(Items from a data source)
▬▬▬

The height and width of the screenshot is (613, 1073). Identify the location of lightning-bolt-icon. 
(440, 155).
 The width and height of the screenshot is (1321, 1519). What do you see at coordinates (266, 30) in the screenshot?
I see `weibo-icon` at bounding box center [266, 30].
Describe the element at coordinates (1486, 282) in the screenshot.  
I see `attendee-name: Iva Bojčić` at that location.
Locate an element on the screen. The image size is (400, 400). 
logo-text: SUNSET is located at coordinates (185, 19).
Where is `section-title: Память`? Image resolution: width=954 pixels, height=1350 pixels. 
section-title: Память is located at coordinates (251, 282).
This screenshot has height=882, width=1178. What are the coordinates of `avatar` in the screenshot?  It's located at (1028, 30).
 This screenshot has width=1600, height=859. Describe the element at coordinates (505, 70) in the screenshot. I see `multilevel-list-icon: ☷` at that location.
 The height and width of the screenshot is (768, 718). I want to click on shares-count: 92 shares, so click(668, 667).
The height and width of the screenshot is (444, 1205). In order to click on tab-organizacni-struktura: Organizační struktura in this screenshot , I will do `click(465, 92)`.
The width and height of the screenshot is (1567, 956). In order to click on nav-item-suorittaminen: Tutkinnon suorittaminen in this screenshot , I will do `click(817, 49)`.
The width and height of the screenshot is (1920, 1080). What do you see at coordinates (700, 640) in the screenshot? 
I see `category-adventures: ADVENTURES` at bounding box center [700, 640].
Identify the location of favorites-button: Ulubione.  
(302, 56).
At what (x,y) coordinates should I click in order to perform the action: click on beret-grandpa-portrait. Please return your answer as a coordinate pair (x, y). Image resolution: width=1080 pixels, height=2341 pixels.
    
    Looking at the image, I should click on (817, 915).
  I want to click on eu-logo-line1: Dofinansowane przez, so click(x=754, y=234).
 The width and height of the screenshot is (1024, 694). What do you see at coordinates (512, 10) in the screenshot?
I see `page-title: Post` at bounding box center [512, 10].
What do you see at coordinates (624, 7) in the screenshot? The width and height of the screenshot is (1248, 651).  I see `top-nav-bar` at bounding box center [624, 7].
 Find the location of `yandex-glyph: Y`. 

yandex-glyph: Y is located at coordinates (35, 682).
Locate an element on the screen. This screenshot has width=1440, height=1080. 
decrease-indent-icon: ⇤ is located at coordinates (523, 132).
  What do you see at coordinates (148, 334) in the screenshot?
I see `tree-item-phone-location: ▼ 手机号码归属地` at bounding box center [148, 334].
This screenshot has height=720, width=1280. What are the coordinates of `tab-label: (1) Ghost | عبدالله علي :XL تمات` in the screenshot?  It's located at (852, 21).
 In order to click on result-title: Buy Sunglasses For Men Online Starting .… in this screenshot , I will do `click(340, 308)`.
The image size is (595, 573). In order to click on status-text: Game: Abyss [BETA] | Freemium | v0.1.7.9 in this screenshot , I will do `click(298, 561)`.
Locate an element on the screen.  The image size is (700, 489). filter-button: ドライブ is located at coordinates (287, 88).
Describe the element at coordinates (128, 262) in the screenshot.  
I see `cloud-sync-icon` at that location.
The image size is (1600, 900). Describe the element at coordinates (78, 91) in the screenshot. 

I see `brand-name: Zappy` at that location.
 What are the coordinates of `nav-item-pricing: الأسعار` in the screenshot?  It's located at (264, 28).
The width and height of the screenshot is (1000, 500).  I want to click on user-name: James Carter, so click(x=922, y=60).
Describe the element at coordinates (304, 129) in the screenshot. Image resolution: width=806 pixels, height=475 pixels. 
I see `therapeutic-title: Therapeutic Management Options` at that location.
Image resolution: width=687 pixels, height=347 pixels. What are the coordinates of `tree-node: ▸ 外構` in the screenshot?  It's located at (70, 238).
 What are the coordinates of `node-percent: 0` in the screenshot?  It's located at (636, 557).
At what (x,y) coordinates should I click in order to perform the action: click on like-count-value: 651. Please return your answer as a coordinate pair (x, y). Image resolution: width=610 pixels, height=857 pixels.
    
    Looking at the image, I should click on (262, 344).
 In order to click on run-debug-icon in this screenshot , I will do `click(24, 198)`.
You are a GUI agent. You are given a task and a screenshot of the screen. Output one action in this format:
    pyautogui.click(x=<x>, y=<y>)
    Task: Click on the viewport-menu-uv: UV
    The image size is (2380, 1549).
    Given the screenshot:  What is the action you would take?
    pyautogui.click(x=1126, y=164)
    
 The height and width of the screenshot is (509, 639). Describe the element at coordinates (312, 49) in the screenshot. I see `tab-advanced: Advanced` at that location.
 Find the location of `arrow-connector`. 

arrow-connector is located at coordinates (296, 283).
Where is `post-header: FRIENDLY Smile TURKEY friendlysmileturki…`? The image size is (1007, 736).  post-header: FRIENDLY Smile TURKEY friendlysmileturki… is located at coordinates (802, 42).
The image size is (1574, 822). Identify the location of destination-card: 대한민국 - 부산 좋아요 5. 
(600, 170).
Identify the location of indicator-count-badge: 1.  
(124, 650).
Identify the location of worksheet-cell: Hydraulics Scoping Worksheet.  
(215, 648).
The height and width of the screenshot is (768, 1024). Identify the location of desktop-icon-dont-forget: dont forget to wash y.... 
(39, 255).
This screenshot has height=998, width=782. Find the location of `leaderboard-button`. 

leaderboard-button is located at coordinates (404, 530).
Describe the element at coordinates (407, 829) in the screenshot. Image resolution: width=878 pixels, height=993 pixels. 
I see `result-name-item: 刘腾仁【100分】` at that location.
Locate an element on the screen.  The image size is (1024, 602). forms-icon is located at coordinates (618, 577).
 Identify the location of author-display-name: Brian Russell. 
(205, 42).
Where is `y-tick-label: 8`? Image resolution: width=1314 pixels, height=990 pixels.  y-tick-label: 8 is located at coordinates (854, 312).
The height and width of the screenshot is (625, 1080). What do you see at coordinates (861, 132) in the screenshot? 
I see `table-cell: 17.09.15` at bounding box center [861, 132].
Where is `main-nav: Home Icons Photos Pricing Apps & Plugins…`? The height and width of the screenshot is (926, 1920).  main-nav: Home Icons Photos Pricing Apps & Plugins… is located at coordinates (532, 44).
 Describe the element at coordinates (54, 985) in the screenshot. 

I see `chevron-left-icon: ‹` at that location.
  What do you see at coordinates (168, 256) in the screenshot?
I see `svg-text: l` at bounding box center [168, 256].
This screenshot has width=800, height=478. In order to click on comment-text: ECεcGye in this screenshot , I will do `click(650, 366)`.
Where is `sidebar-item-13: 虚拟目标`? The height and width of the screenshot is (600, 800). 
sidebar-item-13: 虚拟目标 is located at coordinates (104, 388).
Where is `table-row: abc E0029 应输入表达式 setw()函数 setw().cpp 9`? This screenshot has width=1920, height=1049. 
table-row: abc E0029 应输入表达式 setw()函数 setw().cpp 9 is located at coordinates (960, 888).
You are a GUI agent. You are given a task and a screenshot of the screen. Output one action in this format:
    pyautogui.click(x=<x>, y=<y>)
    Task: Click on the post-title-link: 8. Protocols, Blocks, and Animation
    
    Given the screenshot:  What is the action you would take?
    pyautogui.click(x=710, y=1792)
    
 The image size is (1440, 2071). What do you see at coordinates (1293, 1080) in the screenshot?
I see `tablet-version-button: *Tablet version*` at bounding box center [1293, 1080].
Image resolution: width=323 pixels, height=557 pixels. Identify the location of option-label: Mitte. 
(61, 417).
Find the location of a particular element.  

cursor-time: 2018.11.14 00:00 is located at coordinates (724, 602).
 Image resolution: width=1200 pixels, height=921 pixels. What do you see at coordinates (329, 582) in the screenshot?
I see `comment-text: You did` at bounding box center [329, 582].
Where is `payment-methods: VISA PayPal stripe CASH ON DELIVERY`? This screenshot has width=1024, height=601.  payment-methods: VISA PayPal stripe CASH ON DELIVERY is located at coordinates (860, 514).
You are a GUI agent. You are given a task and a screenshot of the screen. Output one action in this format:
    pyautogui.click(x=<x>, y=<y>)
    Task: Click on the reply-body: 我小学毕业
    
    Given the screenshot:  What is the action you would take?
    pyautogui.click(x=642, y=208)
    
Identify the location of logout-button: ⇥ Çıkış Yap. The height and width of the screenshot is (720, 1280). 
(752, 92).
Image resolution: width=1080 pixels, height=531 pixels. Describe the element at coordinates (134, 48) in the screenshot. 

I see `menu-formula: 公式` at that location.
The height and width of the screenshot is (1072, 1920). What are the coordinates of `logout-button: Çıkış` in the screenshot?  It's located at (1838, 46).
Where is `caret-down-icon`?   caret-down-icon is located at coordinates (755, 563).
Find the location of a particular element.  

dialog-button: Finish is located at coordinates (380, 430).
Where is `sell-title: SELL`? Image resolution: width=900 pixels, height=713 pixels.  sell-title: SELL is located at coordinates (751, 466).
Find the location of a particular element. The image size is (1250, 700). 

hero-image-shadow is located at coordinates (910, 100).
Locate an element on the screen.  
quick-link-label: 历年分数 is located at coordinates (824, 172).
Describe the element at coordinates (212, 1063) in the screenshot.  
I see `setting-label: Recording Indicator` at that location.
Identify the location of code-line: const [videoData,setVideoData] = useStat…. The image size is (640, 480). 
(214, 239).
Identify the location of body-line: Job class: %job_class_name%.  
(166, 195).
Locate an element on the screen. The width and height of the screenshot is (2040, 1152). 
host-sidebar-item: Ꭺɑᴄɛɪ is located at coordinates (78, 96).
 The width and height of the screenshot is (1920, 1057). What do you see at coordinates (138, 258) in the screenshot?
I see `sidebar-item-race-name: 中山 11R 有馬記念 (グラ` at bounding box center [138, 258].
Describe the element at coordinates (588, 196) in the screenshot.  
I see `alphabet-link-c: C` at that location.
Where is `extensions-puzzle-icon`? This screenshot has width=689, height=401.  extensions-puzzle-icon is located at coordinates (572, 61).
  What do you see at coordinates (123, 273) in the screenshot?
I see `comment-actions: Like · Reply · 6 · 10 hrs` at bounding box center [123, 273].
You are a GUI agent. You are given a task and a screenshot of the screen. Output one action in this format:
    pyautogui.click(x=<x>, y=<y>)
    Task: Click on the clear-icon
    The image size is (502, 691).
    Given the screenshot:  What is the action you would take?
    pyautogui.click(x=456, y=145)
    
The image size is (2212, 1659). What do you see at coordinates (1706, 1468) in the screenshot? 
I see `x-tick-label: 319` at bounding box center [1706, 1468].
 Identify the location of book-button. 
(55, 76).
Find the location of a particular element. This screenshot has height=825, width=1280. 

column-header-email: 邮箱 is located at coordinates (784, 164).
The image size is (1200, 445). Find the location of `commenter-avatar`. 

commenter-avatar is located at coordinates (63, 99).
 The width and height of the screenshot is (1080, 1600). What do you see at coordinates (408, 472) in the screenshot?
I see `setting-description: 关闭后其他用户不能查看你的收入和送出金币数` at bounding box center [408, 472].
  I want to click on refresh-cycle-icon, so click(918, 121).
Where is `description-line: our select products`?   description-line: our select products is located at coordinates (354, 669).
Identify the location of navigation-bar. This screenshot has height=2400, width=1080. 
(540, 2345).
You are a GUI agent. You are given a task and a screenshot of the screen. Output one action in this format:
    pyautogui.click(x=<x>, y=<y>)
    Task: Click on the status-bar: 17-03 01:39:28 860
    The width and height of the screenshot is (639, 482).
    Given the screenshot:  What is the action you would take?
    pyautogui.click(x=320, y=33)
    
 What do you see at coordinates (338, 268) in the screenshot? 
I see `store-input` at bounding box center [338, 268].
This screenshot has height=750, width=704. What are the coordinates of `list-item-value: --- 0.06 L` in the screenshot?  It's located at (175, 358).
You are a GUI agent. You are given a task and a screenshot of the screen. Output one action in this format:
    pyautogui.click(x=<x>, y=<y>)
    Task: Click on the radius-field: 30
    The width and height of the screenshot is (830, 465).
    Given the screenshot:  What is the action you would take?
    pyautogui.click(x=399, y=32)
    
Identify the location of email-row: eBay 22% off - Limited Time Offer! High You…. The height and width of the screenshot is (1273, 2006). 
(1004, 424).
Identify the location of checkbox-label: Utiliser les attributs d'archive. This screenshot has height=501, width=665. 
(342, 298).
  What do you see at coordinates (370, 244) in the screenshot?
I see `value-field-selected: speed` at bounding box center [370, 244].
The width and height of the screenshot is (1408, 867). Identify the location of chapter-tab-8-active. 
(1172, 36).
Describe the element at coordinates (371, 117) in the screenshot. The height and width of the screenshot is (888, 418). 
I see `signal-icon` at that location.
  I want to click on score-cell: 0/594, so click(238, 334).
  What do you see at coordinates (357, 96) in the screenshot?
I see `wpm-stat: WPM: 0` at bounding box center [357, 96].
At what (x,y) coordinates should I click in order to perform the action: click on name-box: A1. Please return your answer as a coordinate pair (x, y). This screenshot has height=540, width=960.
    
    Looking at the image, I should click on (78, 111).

▬▬▬

Task brief —
Render everything from the start of the listing down to the line containing "center [266, 30].", that line included, as a numbered list, leaving out any blank lines.

Result —
1. The height and width of the screenshot is (613, 1073). Identify the location of lightning-bolt-icon. 
2. (440, 155).
3.  The width and height of the screenshot is (1321, 1519). What do you see at coordinates (266, 30) in the screenshot?
4. I see `weibo-icon` at bounding box center [266, 30].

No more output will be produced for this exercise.